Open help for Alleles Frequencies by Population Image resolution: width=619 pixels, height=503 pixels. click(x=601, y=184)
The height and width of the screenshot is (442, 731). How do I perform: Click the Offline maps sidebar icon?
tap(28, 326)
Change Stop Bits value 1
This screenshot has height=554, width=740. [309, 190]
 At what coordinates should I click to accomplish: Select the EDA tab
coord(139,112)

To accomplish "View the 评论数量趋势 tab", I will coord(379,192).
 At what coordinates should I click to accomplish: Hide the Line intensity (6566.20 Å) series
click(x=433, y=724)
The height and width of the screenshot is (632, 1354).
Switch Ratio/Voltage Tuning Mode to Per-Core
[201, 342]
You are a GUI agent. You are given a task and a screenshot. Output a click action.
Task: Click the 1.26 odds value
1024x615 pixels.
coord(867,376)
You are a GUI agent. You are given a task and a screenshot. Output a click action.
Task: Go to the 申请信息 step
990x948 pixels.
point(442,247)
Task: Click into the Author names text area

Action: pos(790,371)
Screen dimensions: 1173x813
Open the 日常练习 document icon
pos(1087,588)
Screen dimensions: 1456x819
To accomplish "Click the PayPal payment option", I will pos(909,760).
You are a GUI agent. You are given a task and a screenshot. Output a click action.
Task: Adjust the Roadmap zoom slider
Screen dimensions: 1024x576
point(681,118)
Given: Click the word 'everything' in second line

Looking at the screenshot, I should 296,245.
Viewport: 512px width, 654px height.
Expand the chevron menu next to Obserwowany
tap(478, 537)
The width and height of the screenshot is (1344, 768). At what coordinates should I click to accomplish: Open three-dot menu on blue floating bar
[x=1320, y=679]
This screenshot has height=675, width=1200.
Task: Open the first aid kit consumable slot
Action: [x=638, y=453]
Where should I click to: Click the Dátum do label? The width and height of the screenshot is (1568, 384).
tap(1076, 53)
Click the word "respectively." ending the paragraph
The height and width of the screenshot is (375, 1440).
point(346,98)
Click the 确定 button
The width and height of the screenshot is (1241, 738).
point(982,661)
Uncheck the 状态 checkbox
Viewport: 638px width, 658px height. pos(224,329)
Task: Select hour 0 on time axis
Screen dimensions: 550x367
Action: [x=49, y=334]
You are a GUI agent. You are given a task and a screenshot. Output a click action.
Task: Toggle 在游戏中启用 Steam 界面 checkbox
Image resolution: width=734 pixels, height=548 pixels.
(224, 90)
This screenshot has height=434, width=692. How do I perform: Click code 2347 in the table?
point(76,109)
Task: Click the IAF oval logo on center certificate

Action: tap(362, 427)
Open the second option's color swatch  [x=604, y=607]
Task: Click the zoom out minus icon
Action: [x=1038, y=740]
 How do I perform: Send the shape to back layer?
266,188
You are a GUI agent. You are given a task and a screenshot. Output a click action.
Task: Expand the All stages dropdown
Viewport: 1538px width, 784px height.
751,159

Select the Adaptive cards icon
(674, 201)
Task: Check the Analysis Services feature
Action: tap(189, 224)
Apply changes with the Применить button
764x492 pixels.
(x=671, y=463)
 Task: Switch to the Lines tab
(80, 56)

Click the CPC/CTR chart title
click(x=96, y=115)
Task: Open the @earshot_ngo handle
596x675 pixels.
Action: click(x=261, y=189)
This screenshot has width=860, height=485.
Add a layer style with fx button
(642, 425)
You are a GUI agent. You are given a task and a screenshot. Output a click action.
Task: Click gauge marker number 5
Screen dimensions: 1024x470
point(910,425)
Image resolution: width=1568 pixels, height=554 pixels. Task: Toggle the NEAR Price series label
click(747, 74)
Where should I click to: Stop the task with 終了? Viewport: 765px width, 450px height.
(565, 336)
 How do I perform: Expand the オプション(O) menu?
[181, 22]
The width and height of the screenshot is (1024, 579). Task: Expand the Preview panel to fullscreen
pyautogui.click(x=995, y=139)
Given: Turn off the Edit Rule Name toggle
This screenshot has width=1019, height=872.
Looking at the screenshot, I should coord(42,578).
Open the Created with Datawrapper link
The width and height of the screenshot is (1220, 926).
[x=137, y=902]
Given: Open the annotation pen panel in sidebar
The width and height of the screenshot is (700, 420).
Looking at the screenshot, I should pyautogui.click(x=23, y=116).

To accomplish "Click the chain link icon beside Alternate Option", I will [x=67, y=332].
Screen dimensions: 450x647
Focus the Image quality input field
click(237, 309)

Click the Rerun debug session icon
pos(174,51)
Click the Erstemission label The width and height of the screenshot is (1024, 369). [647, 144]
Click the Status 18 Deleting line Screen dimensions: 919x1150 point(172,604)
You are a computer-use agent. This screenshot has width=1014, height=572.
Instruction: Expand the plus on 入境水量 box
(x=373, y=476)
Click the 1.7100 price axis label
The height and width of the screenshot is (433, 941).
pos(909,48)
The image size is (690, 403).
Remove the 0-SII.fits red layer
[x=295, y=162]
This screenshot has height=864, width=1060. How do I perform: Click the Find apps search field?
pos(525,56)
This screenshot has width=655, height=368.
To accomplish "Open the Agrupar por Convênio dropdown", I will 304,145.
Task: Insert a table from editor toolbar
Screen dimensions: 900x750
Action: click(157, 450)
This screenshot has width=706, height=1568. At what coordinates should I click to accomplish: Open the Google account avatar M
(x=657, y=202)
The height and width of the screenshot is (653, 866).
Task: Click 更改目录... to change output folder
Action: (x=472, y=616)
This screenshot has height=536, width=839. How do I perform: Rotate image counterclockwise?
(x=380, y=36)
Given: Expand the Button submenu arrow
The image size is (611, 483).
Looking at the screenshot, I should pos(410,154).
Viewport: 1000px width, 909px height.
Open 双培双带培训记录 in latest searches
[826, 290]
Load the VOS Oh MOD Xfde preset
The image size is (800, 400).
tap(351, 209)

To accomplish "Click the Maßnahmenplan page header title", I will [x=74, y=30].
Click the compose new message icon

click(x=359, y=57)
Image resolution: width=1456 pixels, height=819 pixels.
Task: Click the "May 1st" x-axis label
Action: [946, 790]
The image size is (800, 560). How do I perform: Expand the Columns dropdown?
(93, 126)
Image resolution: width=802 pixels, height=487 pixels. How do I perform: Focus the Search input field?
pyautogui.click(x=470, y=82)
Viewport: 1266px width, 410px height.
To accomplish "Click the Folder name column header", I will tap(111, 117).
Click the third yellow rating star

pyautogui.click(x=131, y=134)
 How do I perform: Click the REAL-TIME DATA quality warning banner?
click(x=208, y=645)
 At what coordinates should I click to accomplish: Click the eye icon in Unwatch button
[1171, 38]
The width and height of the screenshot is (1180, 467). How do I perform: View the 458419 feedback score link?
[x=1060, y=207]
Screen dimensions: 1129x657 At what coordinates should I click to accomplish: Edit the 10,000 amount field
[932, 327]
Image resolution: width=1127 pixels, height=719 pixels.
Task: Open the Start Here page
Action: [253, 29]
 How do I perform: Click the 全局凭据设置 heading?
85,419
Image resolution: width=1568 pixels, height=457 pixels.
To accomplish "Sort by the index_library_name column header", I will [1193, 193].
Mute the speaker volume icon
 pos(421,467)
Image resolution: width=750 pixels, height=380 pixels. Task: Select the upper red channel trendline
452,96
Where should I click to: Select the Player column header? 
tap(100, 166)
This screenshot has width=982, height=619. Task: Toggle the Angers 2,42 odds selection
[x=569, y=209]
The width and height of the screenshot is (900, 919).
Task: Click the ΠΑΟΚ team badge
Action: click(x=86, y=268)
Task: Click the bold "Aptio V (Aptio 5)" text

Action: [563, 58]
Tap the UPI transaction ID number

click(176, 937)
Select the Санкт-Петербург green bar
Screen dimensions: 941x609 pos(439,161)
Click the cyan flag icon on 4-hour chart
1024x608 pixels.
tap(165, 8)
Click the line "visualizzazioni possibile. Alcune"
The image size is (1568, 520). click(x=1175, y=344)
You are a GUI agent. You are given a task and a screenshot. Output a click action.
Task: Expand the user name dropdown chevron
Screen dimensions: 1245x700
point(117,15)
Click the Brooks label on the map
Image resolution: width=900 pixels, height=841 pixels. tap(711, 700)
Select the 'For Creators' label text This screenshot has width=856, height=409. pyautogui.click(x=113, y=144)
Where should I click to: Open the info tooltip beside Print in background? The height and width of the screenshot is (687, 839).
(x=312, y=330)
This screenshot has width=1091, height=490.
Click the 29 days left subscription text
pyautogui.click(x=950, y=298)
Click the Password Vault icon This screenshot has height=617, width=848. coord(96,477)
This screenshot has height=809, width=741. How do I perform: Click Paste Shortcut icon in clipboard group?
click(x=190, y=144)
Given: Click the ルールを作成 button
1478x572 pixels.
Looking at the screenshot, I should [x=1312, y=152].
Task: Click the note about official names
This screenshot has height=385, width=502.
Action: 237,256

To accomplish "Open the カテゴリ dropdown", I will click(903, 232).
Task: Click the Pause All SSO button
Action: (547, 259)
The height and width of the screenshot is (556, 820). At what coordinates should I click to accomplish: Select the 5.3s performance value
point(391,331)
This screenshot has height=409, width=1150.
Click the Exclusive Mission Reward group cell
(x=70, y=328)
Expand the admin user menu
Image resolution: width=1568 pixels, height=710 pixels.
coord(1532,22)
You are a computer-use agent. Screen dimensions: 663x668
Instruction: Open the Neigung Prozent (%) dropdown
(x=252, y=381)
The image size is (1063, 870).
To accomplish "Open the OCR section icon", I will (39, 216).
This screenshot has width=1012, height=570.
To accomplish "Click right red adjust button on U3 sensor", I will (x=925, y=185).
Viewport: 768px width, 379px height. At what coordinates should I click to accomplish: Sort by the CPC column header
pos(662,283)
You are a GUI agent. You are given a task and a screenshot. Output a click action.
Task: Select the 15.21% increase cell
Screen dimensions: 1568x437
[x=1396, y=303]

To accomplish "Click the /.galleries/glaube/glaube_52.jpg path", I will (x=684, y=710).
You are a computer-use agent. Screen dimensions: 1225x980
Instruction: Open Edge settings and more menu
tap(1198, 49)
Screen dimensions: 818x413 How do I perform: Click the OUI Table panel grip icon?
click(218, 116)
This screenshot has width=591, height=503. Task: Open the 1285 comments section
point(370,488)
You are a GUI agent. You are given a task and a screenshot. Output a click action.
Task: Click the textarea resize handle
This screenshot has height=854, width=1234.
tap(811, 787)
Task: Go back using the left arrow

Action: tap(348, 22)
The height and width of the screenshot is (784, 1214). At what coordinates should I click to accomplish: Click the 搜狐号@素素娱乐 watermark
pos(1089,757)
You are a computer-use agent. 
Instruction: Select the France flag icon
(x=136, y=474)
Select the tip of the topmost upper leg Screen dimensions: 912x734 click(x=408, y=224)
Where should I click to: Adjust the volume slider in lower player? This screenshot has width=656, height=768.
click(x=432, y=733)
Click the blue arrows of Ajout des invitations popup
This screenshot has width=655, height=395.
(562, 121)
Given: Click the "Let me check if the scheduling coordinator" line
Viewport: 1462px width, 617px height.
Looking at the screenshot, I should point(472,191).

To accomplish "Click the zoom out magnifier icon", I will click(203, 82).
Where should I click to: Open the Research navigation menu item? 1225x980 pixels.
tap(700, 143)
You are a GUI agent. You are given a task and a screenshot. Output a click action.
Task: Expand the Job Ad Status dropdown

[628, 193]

- - - -

> Instructions for the task
Where does the string "computer" appear in the records? Copy every line that holds it.

> Expected answer
You are a computer-use agent. This screenshot has width=1014, height=572.
You are a computer-use agent. Screen dimensions: 663x668
You are a computer-use agent. Screen dimensions: 1225x980
You are a computer-use agent. 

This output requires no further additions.